Carved in stone, it took Paul Landowski from 1926 to 1931 to complete the statue. Shipped over from France in 50 pieces on boats, the first part of the statue to be erected was interestingly enough the head of Christ. The whole statue is 30 meters high, and is placed on a pedestal measuring 8 meters in height. The head by itself is 3.75 meters high, and each outstretched arm of Christ weighs 57 tons, or approximately the weight of eight elephants.

* * *

"FEAR ON THE ROADS," screams the headline in the Correio about how buses plying the Brasilia to Rio and Sao Paulo routes are routinely being held up and robbed.

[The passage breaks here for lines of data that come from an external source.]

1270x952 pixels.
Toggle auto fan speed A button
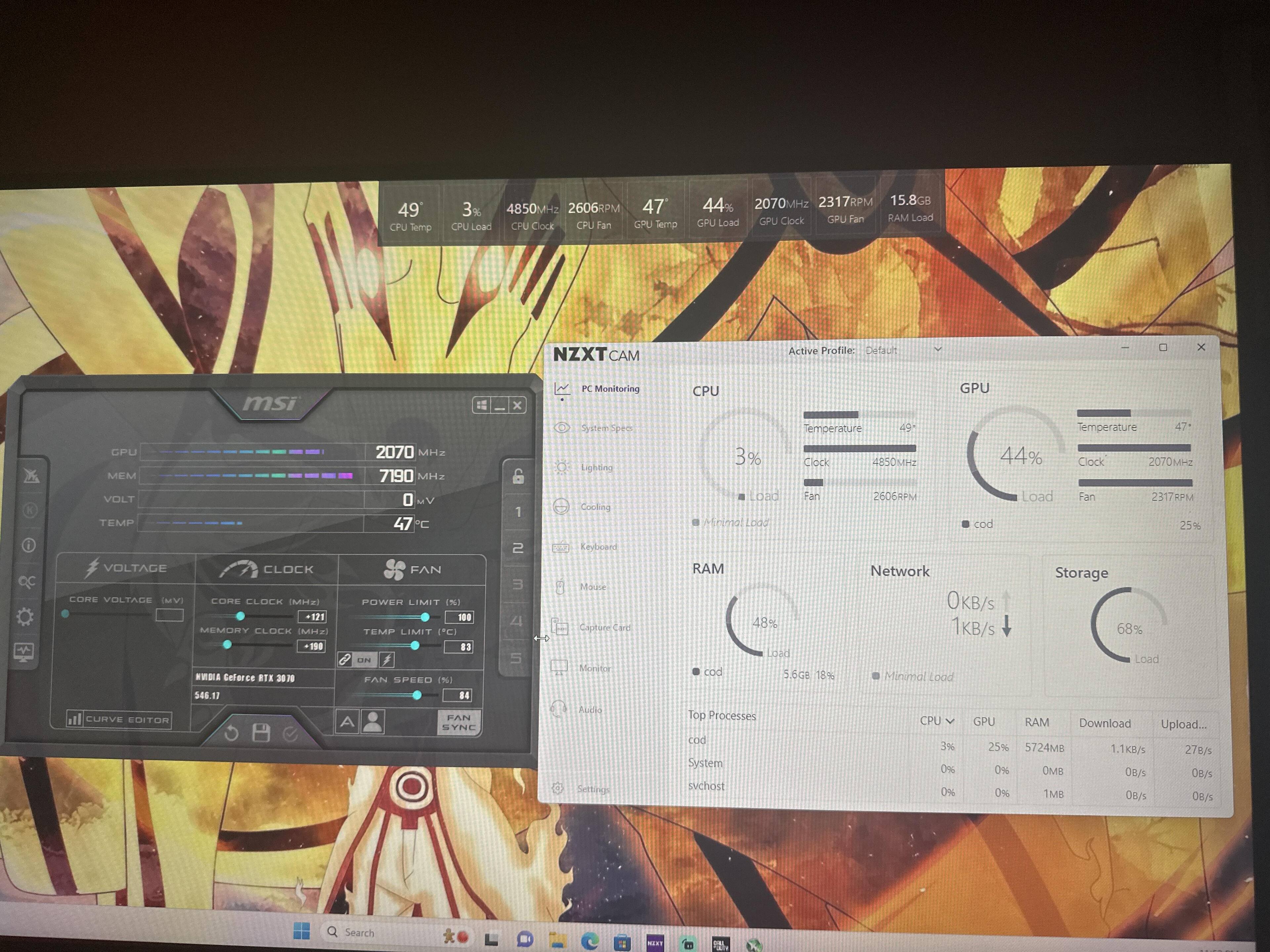click(x=347, y=722)
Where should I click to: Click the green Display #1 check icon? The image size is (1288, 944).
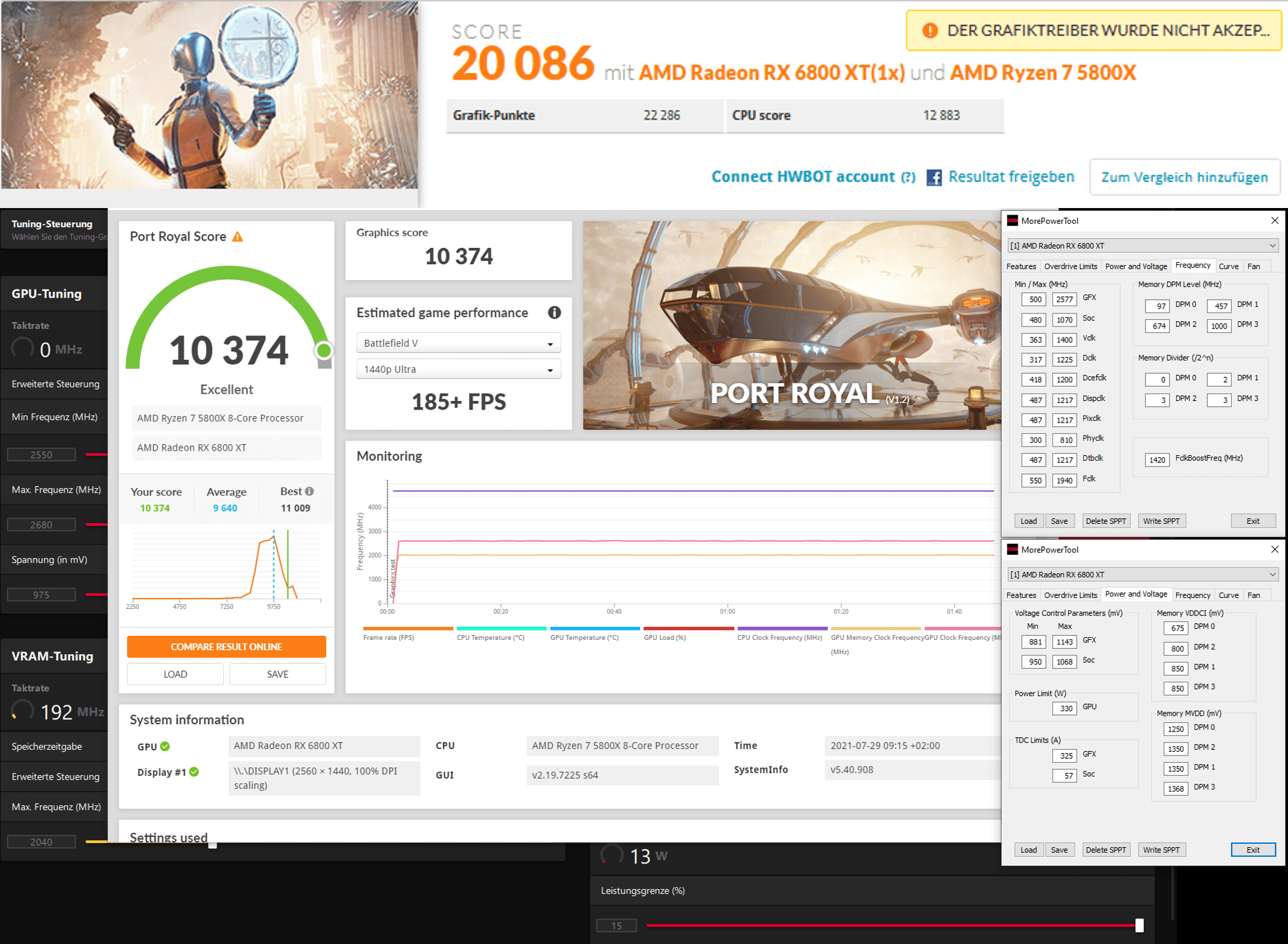point(194,772)
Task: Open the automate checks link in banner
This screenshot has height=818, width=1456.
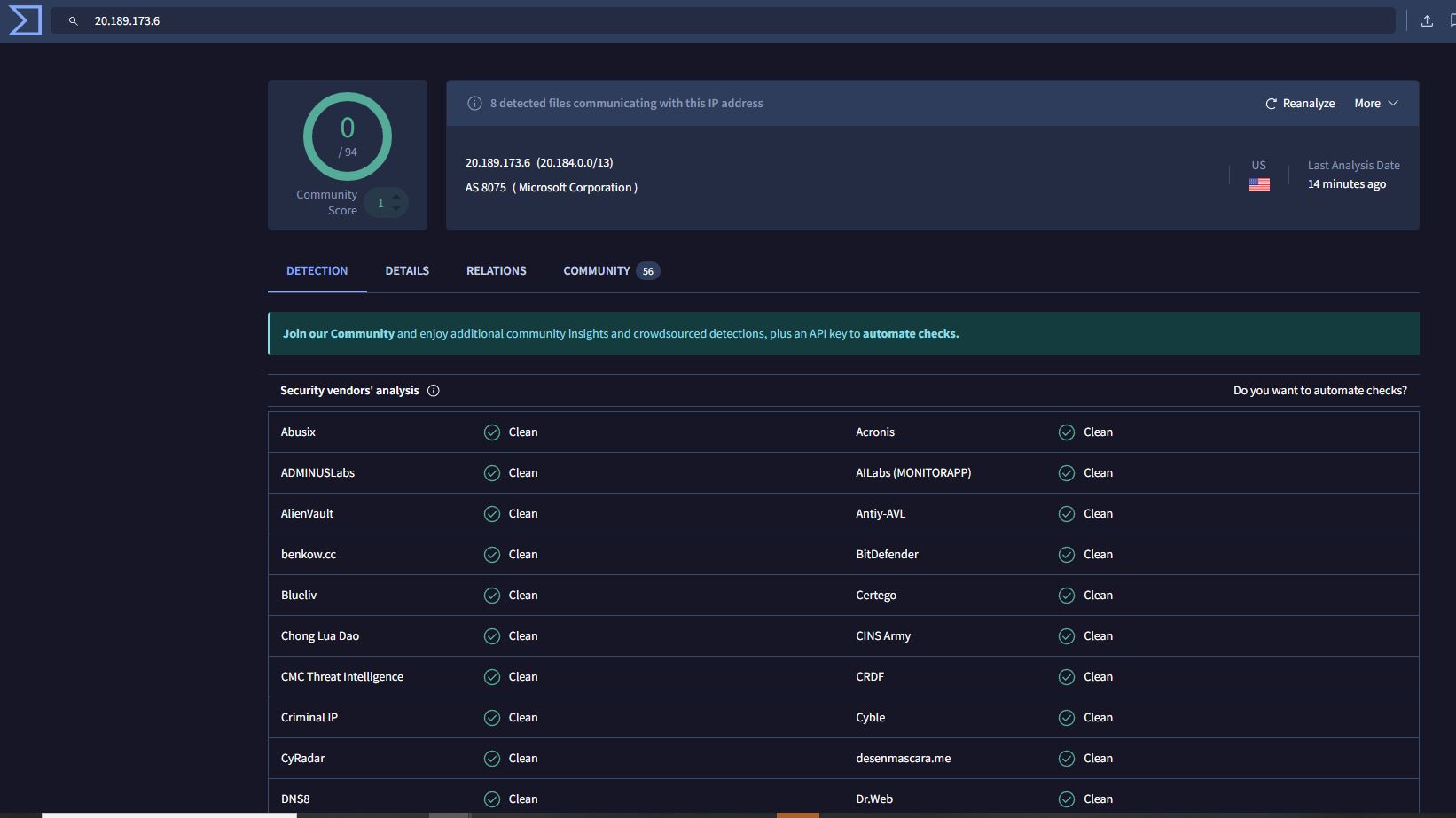Action: pos(910,334)
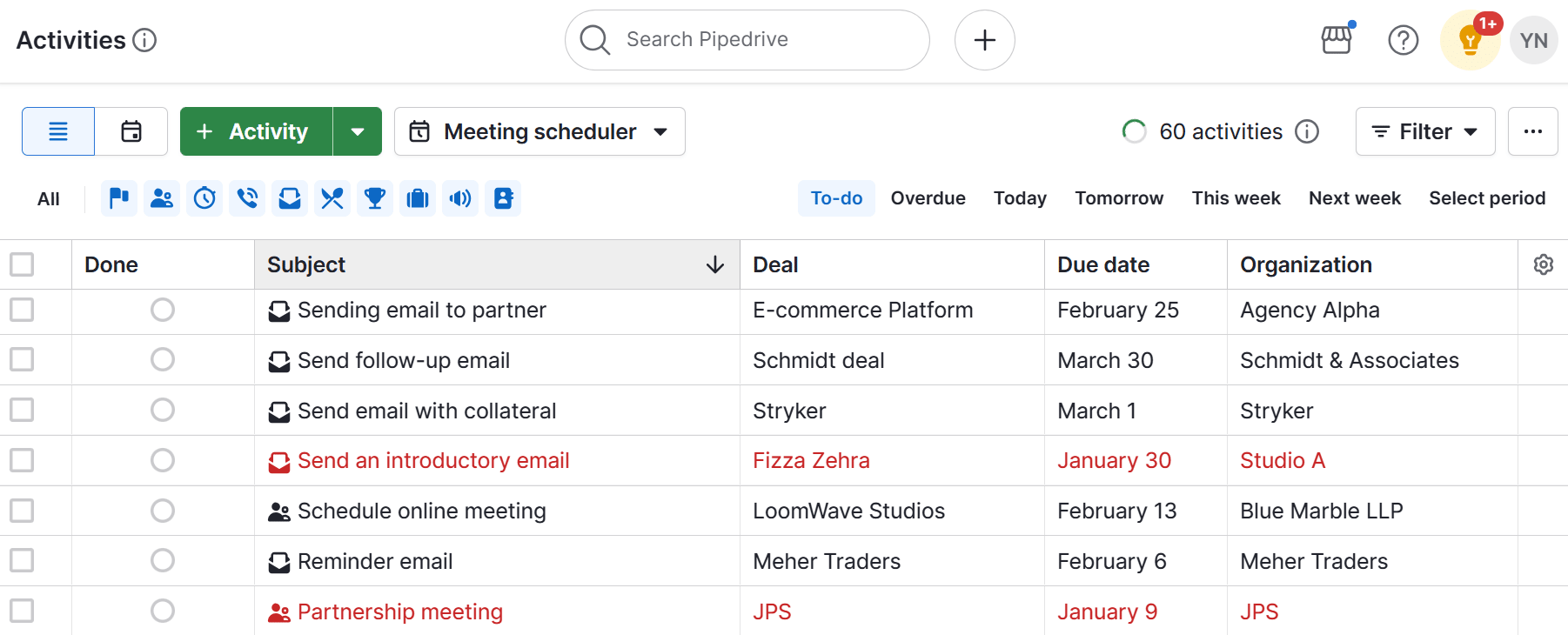The image size is (1568, 635).
Task: Filter by meeting activity type
Action: click(162, 197)
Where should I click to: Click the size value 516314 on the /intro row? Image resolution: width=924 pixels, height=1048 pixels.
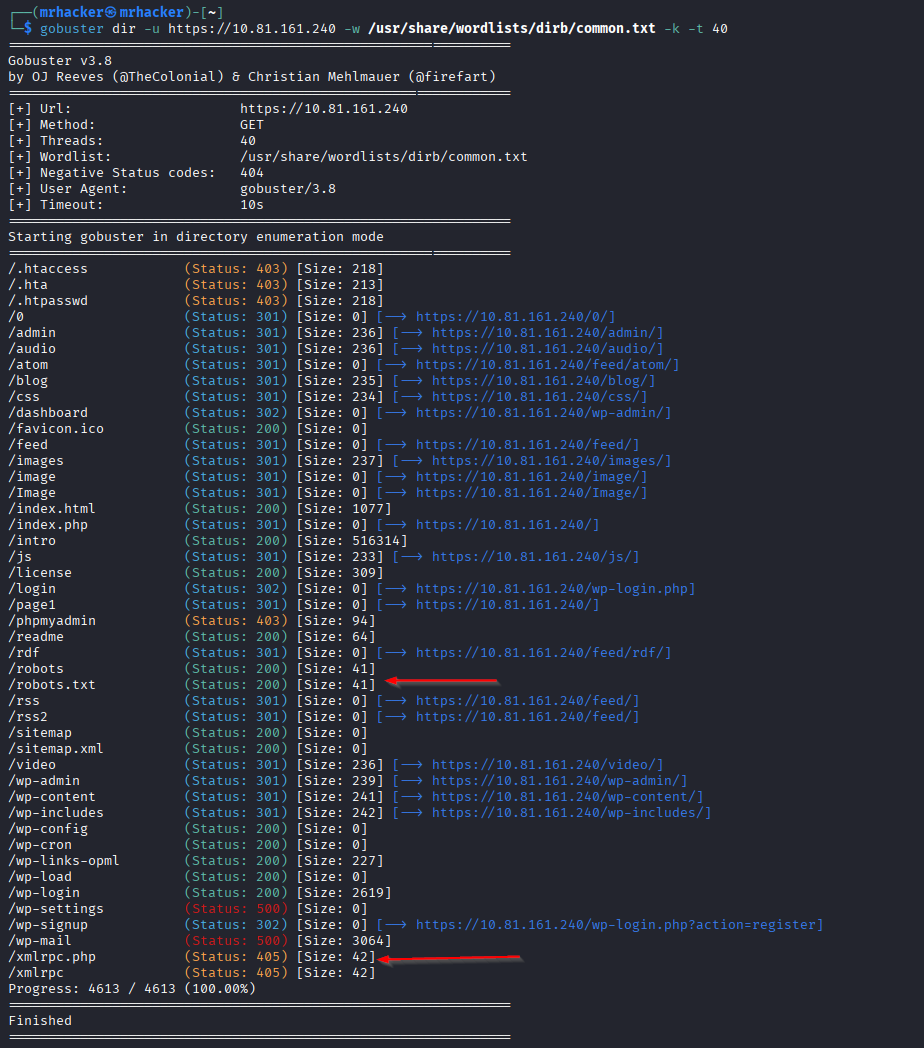(x=352, y=541)
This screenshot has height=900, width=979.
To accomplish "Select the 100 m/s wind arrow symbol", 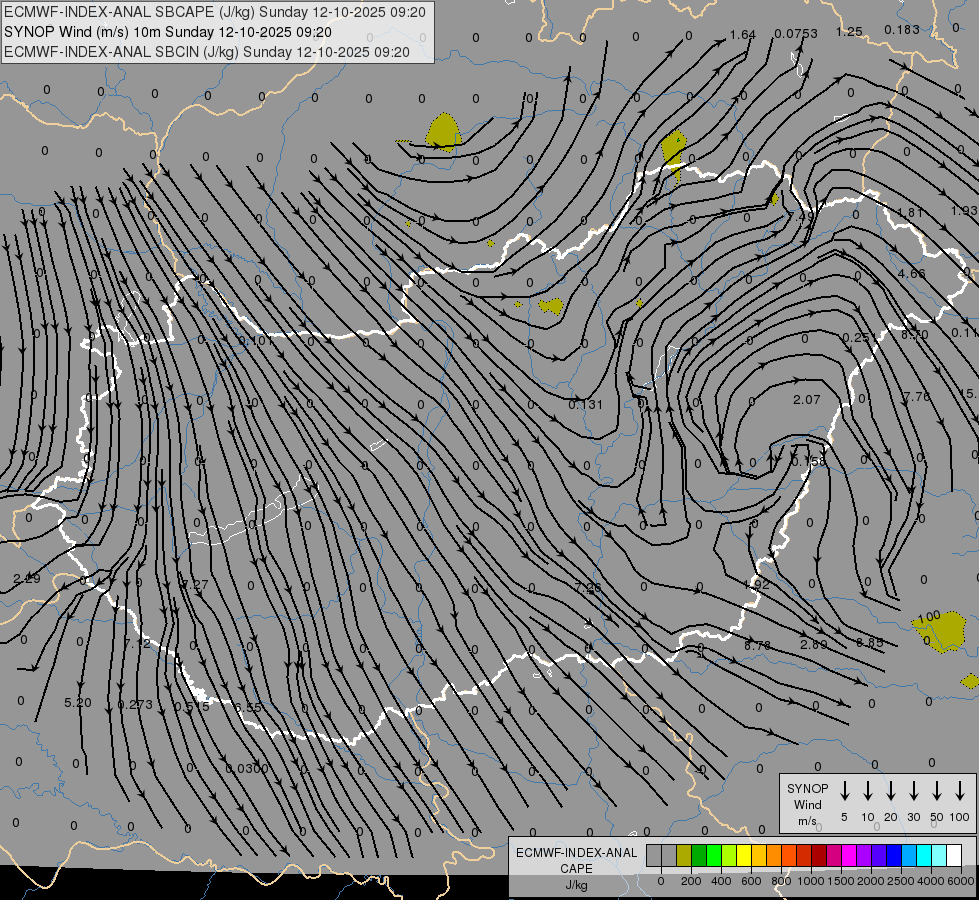I will [x=960, y=791].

A photo accompanying the article shows Sabrina, a 17-year-old student, who was recently robbed along with other friends when they were traveling to a "manga" comic book convention in Sao Paulo. She said the masked robbers were all polite and didn't behave badly. They took all of the passengers' cash, cell phones and cameras. According to the federal highway police, armed attacks on buses have risen 66 percent in the first six months of this year, compared with the same period last year.

Although Brazilian President Luis Inacio Lula da Silva claims to have generated 800,000 new jobs in the past year, unemployment is high and the minimum salary is only around 86 dollars a month.

I remember taking the overnight bus from Brasilia to Sao Paulo. The journey used to take around 17 hours, or 24 hours if you wanted to go to Rio. Now with the highway robbers striking on a regular basis, I think flying would be the safer, if more expensive, option.

* * *

NEWS about the kidnapping of Filipino truck driver Angelo de la Cruz in Iraq, seems distant here. Being six hours behind the Middle East, and 11 hours behind the Philippines, and with no access to CNN or ABS-CBN Broadcasting, most of my news comes via the Internet.

Although I supported the presence of Philippine troops in Iraq, Arroyo is doing the right thing in pulling out some of the 51 Filipinos in Iraq ahead of their scheduled departure on Aug. 20. Of course, the US and Australia are screaming their heads off at the move, claiming that it will only embolden the terrorists further. That remains to be seen, and I don't think any country can be second-guessed when it comes to defending its national interests and welfare of its citizens.

The administration of President Gloria Macapagal-Arroyo is also doing the right thing in keeping a news blackout on De la Cruz's whereabouts, especially after last weekend's fiasco where his release was prematurely announced by Labor Secretary Patricia Santo Tomas. Nothing should be said until he is safe and soundly at home in the arms of his loved ones in Pampanga province.